Speaking with Urology Times about the study, Michael Koch, MD, noted that just as when comparing other types of surgeries, the major difference between open and minimally invasive procedures was in the postoperative complication rate.
“While the rate was almost twofold higher in the open prostatectomy group, the difference failed to achieve statistical significance, probably due to the relatively small sample size,” said Dr. Koch, of Indiana University School of Medicine, Indiana.
Mani Menon, MD, said that the findings of this well-designed study are consistent with previous research showing that RALP fulfills three important goals of minimally invasive surgery; ie, it reduces blood loss, postoperative pain, and complications compared with open surgery. The absence of any differences in early functional outcomes in this study, however, is at odds with longer term results from meta-analyses and comparative effectiveness studies, he said.
“Before making definitive conclusions, it may be prudent to consider all of the available evidence in the field, rather than results from a single surgical group or using a particular analytic approach,” said Dr. Menon, of Vattikuti Urology Institute, Henry Ford Health System, Detroit.
Joel Nelson, MD, said that the paper supports what most experienced prostatectomy surgeons already know, and that is that ORPP and RALP result in the same functional outcomes and also the same oncologic outcomes assuming both approaches remove the entire gland.
He noted that use of cell salvage eliminates any disadvantage of ORPP for causing more blood loss. Importantly, a comparison of financial impact is missing in the study’s analyses, observed Dr. Nelson, of the University of Pittsburgh School of Medicine.
“In a setting of outcome equivalence between the two approaches, the value of the more expensive robotic approach is appropriately questionable,” he said.
In reviewing the paper, Gerald L. Andriole, MD, focused on the oncologic outcomes.
“That is the reason men choose to undergo surgery for prostate cancer, and as I and many others would have anticipated, open prostatectomy was superior to the robotic technique at achieving negative surgical margins overall and especially for men who had more advanced (≥T3) disease (92% vs. 89%),” he said.
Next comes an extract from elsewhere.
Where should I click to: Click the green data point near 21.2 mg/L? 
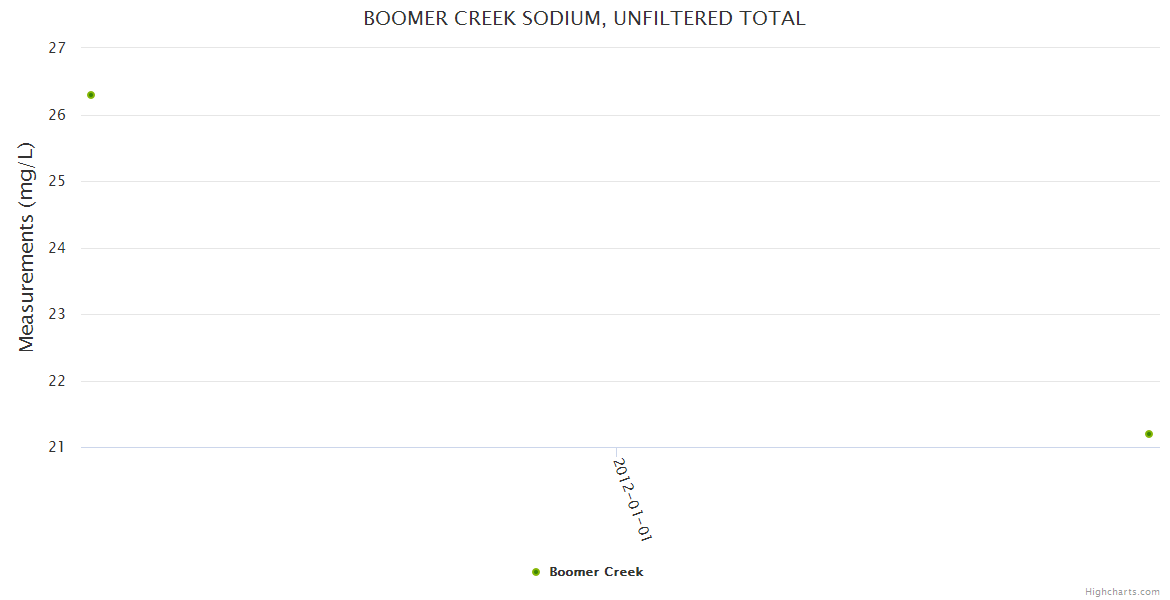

Suggesting that the absence of a statistically significant difference in surgical margin status reflected sample size, Dr. Andriole said the difference is concerning considering that today, more men undergoing prostatectomy have locally advanced tumors.
“Time will tell, but the higher rate of positive margins with the robotic technique may well be a harbinger of later disease recurrence and the need for additional treatment,” said Dr. Andriole, of Washington University School of Medicine, St. Louis.
Noting that quality of life and oncologic control are the most important outcomes following radical prostatectomy, Herbert Lepor, MD, highlighted the absence of statistically significant between-group differences in the early sexual and urinary function scores. However, he also cited the 50% increase in positive margin rate in the robotic group as worrisome, and he downplayed the statistically significant differences in pain scores as being clinically insignificant (mean difference of about 1 point on a 10-point scale).
“The robotic approach must be unequivocally superior to open surgery in order to justify its learning curve and higher cost. We can quibble over details, but this study provides compelling evidence that the robotic approach is clearly not superior. If it was performed a decade ago, payers would not pay for the robot, nor would patients demand the procedure,” said Dr. Lepor, of New York University Langone Medical Center, New York.